Diane, played by Mary Kay Place, is a 70-year-old woman living in rural Massachusetts. Her small community is threadbare and isolated, with death stealing its older members away at an alarming rate. People are enthralled with their own self-importance, and horrified when they find none of it has mattered and no one cares.
“It doesn’t matter.”
“No one cares what year it happened.”
Diane’s dialogue is on point and reveals a great deal, especially in how the past interacts with the present to shape the future.
“I forgave, but I didn’t forget,” a dying loved one says to Diane regarding a summer when she stole her boyfriend and ran off, leaving the now dying relative to tend to Diane’s young son.
“This is the gift of revolution,” the son she once abandoned says to Diane after admitting he’d taught himself to use her indiscretion to resent her, even while she’d tried to help him during relapses into heroin addiction.
Diane doesn’t need CGI or shocking scenes to elicit emotional response from the audience, but instead relies on the old mainstays: good writing and excellent production.
There is also much left unsaid, like the look on Diane’s face when she visits her now recovered son and his new wife’s church, sitting uncomfortably while everyone speaks in tongues.

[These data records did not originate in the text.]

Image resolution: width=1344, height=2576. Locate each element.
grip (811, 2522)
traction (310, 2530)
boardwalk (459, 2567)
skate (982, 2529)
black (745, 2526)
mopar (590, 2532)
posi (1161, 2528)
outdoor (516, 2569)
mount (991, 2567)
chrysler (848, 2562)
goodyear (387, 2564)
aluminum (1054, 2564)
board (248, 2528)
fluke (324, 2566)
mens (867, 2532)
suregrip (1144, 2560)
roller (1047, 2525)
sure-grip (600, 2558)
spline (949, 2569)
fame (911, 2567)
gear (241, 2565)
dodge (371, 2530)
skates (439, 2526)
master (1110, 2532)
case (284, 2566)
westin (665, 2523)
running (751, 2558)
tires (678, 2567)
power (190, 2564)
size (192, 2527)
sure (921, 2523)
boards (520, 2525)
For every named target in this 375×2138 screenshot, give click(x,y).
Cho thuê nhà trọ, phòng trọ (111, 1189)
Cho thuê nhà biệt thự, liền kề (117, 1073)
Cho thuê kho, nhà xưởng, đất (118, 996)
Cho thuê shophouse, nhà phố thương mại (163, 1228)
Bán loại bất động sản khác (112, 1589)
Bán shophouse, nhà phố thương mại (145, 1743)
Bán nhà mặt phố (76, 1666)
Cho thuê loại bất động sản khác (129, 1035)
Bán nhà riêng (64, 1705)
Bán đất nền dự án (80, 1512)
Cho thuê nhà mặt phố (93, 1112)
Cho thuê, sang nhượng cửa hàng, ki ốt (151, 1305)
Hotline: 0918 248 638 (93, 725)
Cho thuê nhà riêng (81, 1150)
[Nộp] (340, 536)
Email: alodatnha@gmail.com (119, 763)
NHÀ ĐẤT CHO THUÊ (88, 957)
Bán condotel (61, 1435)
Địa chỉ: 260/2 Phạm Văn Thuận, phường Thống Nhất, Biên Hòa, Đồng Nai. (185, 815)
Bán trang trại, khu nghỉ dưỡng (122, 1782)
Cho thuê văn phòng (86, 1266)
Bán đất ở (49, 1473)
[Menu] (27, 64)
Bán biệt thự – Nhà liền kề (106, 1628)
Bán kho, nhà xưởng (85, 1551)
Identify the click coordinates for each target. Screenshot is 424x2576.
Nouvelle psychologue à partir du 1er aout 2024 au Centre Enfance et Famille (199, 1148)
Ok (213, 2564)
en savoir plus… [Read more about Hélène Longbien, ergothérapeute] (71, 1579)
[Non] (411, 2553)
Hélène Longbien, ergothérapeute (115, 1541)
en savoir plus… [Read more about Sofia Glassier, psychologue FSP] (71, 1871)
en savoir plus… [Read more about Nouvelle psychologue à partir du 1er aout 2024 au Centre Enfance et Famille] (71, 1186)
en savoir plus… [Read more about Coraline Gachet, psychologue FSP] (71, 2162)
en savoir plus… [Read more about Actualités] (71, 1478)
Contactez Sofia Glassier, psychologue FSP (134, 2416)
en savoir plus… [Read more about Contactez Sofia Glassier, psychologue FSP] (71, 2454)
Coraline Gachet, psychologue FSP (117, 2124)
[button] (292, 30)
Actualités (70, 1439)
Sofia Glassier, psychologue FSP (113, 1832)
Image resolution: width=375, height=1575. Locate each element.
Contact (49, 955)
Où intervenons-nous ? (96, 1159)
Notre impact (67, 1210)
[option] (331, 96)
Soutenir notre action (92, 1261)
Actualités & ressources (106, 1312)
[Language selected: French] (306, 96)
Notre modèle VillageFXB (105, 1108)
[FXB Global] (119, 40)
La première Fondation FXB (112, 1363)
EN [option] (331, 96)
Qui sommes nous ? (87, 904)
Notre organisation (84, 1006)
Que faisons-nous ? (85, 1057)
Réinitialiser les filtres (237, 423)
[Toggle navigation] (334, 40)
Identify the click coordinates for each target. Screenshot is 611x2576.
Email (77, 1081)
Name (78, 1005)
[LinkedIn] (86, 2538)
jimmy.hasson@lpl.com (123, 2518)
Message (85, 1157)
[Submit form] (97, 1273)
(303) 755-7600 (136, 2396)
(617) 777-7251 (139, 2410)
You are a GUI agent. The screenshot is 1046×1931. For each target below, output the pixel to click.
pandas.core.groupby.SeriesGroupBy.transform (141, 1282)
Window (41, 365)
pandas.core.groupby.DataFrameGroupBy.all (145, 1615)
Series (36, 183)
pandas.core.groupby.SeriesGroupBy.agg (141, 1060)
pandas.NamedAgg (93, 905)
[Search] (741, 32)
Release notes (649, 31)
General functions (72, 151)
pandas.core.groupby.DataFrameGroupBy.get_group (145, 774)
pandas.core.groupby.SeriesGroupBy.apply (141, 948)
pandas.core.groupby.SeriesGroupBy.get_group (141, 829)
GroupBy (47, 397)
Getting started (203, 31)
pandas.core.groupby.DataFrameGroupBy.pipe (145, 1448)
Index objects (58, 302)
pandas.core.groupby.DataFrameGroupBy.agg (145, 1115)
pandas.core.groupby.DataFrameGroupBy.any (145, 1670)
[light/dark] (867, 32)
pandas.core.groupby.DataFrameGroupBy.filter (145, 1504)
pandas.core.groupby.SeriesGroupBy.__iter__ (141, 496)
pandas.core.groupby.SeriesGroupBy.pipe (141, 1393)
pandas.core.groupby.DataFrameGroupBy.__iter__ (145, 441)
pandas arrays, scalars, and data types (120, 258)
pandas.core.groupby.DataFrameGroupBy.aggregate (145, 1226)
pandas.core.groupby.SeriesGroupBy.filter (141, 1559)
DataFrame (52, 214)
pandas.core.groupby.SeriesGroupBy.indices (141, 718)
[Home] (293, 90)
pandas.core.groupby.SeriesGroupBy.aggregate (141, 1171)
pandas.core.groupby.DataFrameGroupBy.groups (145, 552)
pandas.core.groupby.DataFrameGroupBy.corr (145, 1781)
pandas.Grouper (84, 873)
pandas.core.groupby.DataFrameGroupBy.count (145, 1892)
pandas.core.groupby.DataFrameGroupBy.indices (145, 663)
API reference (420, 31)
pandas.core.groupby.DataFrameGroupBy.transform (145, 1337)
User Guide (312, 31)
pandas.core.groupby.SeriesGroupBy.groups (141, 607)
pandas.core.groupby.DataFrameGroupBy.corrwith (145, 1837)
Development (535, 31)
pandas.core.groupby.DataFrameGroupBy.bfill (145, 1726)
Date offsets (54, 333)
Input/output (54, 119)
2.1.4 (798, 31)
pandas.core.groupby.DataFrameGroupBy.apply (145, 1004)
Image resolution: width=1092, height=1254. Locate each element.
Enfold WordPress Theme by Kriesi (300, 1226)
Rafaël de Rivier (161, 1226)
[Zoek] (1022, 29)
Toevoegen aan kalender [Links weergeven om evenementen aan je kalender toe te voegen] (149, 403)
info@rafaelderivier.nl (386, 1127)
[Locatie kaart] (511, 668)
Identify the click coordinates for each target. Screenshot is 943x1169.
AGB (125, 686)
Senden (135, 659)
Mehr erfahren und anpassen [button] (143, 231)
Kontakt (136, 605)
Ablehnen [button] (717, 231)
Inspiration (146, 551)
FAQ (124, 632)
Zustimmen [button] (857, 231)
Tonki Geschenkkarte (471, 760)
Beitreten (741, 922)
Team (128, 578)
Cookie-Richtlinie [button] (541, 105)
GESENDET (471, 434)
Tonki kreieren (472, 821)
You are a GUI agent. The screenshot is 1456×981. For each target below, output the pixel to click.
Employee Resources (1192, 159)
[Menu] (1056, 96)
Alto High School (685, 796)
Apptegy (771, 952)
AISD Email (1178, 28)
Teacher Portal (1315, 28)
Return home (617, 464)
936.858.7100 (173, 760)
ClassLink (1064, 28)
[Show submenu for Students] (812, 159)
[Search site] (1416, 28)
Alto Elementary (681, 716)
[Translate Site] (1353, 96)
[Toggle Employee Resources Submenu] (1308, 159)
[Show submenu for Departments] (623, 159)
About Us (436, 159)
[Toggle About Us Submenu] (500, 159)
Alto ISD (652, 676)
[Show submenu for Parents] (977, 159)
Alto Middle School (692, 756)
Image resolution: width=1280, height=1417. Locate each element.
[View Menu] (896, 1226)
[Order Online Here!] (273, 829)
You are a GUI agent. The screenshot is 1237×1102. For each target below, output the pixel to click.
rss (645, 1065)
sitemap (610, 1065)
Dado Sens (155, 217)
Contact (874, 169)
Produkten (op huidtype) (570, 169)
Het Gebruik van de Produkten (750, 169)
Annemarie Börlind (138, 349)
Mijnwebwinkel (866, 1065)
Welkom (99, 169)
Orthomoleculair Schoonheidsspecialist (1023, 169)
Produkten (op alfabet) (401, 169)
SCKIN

The film bears marks from Scorsese in several of the most poignant scenes, which are rendered in a style different from the rest. This difference in rendering serves only to heighten and highlight, never to diminish the rest of the scenes, the hallmark of a grandmaster.
Diane is a flick that seasoned moviegoers can watch with older family members, or anyone who has experienced rural life firsthand. It’s a film without the sleight of hand we’ve grown so accustomed to. Diane doesn’t need CGI or shocking scenes to elicit emotional response from the audience, but instead relies on the old mainstays: good writing and excellent production.